正徳5年4月11日。
少し前、市買(市谷)煙草所で藤田左門の火事頭巾を津田民部が所望する。
見世物にはせずと云々。
民部の挟箱に左門が腰をかけたのを民部に詰問され、左門は足で蹴りつけた。
民部は怒って左門にこれから状で申し入れると云々。
加藤伴左衛門が仲介し、帰ってから伴左衛門は左門のところへ行ってなだめ、その夜には伴左衛門のところへ民部・左門、その他に御先手2人を呼び、仲を取り持つ。

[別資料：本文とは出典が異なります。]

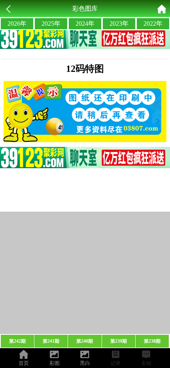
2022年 (153, 23)
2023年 (119, 23)
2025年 (51, 23)
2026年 (17, 23)
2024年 (85, 23)
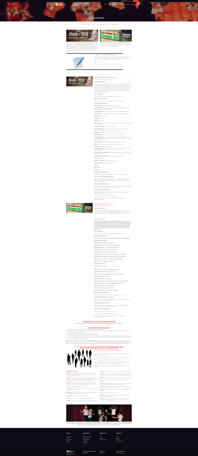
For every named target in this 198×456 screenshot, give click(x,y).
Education (120, 4)
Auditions (68, 438)
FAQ (67, 442)
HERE (97, 54)
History (117, 436)
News (141, 4)
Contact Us (118, 438)
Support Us (127, 4)
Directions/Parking (119, 441)
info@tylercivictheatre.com (99, 199)
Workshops (85, 441)
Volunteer (101, 438)
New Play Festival (86, 439)
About (137, 4)
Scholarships (85, 442)
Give (100, 436)
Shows (109, 4)
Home (105, 4)
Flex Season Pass (69, 439)
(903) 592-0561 (102, 452)
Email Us (101, 453)
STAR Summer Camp (86, 438)
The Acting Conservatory (87, 436)
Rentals (132, 4)
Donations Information (103, 439)
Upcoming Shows (69, 436)
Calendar (115, 4)
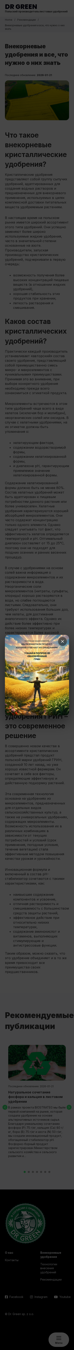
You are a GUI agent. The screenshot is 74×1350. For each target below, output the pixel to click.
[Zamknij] (62, 641)
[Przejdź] (37, 675)
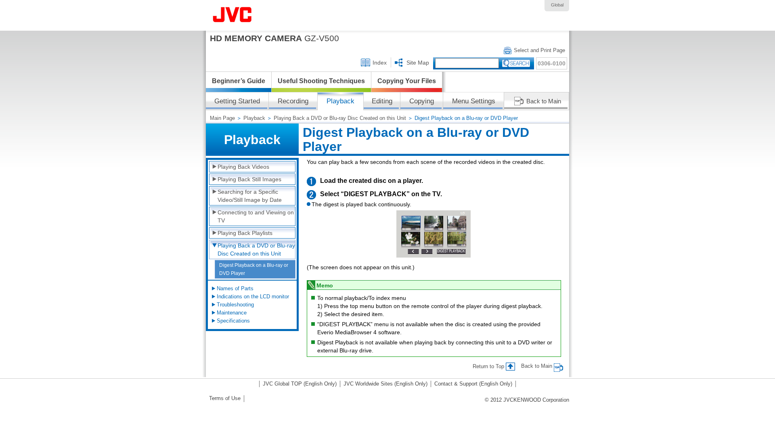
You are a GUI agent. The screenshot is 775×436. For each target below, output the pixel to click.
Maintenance (232, 313)
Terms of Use (225, 398)
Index (380, 62)
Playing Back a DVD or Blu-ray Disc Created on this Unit (340, 118)
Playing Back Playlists (245, 233)
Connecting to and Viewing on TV (256, 216)
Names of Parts (235, 288)
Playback (254, 118)
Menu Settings (473, 101)
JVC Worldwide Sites (385, 384)
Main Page (222, 118)
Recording (293, 101)
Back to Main (543, 101)
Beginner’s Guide (238, 81)
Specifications (233, 321)
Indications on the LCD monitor (253, 296)
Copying (421, 101)
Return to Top (488, 366)
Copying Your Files (406, 81)
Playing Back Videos (243, 167)
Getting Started (237, 101)
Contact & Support (473, 384)
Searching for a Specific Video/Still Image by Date (250, 196)
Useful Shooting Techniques (321, 81)
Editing (382, 101)
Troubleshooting (235, 305)
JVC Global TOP (300, 384)
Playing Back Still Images (249, 179)
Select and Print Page (539, 50)
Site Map (417, 62)
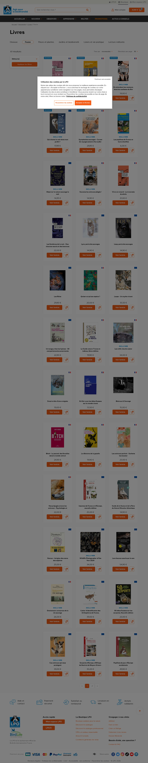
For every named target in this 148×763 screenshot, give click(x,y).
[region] (74, 92)
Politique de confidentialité (76, 96)
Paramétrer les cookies (64, 103)
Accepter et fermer (83, 103)
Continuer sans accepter (103, 79)
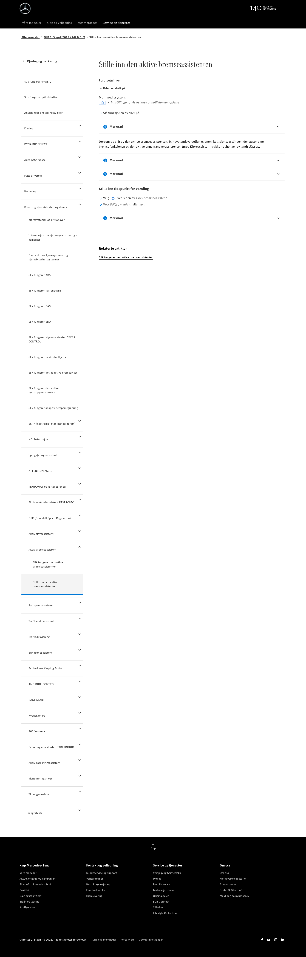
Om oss (224, 873)
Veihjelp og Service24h (167, 873)
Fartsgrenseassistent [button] (42, 605)
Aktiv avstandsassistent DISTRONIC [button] (51, 502)
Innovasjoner (228, 884)
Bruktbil (24, 890)
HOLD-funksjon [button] (38, 439)
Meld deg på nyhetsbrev (234, 896)
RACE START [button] (37, 700)
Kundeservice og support (101, 873)
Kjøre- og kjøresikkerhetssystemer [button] (45, 207)
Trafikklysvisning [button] (39, 637)
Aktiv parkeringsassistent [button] (44, 763)
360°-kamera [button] (37, 731)
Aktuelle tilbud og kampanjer (37, 878)
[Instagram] (276, 940)
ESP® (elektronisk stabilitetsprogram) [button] (52, 424)
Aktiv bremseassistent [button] (42, 549)
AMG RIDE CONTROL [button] (42, 684)
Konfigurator (27, 907)
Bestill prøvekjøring (98, 884)
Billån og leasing (29, 901)
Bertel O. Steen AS (231, 890)
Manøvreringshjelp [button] (40, 778)
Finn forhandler (95, 890)
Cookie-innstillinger (151, 939)
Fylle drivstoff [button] (33, 176)
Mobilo (157, 878)
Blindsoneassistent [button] (40, 653)
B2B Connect (161, 901)
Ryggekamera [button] (37, 715)
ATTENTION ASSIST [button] (41, 471)
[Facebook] (262, 940)
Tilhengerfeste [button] (33, 813)
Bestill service (161, 884)
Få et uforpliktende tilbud (35, 884)
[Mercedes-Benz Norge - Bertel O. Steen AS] (25, 8)
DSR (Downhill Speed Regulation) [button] (50, 518)
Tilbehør (158, 907)
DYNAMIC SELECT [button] (35, 144)
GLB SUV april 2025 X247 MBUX (64, 37)
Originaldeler (161, 896)
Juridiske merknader (104, 939)
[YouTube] (269, 940)
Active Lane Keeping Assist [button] (45, 668)
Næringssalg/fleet (30, 896)
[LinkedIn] (282, 940)
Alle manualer (30, 37)
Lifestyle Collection (165, 913)
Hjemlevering (94, 896)
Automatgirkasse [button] (35, 160)
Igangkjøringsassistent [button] (43, 455)
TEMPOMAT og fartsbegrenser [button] (47, 486)
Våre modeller (27, 873)
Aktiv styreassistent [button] (41, 534)
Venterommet (94, 878)
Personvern (128, 939)
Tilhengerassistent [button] (40, 794)
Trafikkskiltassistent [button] (41, 621)
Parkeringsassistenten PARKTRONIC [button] (51, 747)
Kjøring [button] (28, 128)
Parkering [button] (30, 191)
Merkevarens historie (233, 878)
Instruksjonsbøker (164, 890)
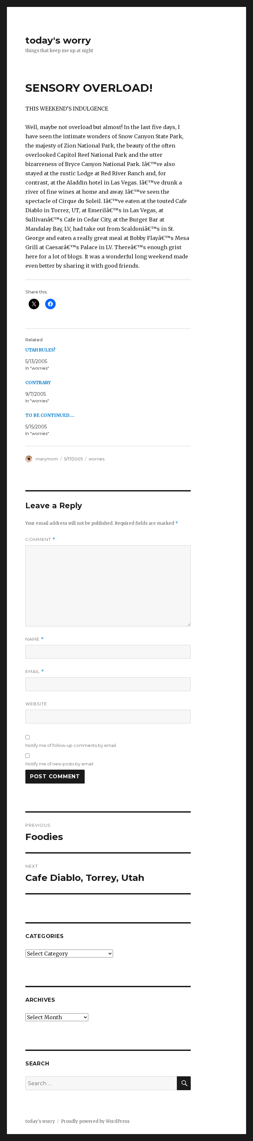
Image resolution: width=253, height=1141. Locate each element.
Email (34, 671)
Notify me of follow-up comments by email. (71, 745)
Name (34, 639)
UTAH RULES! (40, 350)
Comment (40, 539)
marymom (47, 458)
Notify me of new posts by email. (59, 763)
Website (36, 703)
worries (96, 458)
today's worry (58, 40)
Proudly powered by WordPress (95, 1121)
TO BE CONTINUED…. (49, 415)
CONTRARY (38, 383)
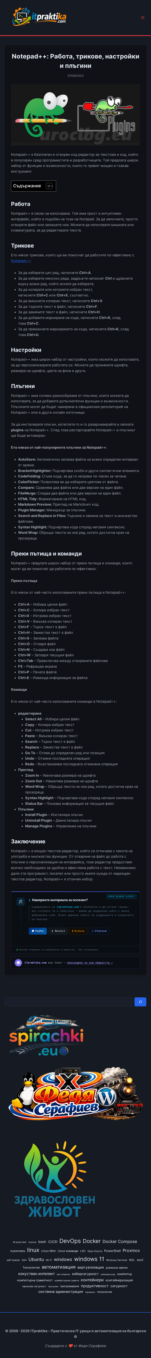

このことを名古屋では左門と伴左衛門が喧嘩したともっぱら話していた。
特にその頃伴左衛門は屋敷替えで道具などを運んでいるのを見て、そうら屋敷を空けているいろいろ話していた。
世の中では厳しい飢餓。
常滑の側のたん(多屋)村では61人が餓死する。
布土(ふつと)・古布あたりの者は毎日のように餓死する。
その他でも同様に餓死する。
野間村・柿並太坊や寺家では残らず施行を行う。
その後金5両が下される。
その他中通り宮津の惣平・東浦緒川の源左衛門なども施行を行う。
林勘平が役を解かれたのは熱田夫食(ぶじき)のためと。
千村助左衛門のところは願いが叶ったのに、勘平のところは願いが叶わなかったので兵部殿へ厳しく申し立てた。
兵部殿は贔屓していると云々。
勘平は気がせいてますます争うと云々。
このことが原因と云々。
その時に役を解かれた際には引っ越すようにと。
熱田は旅客要枢の地なの諸役は仰せ付けられるとすぐその日に移り住むことと云々。
近頃、南寺町法蔵寺で四十八夜が行われる。
1日に3人3座ずつ。
談義朝は諦道和尚、昼は了義和尚、最後に諦門和尚。
仰々しく張紙がしてある。
諦道は談義ではなく仕方咄(身振り手振りを交えた咄)で、女形婆の真似などはまるで狂言であった。
心ある者は絶えられず、仏法の摩滅を嘆くと。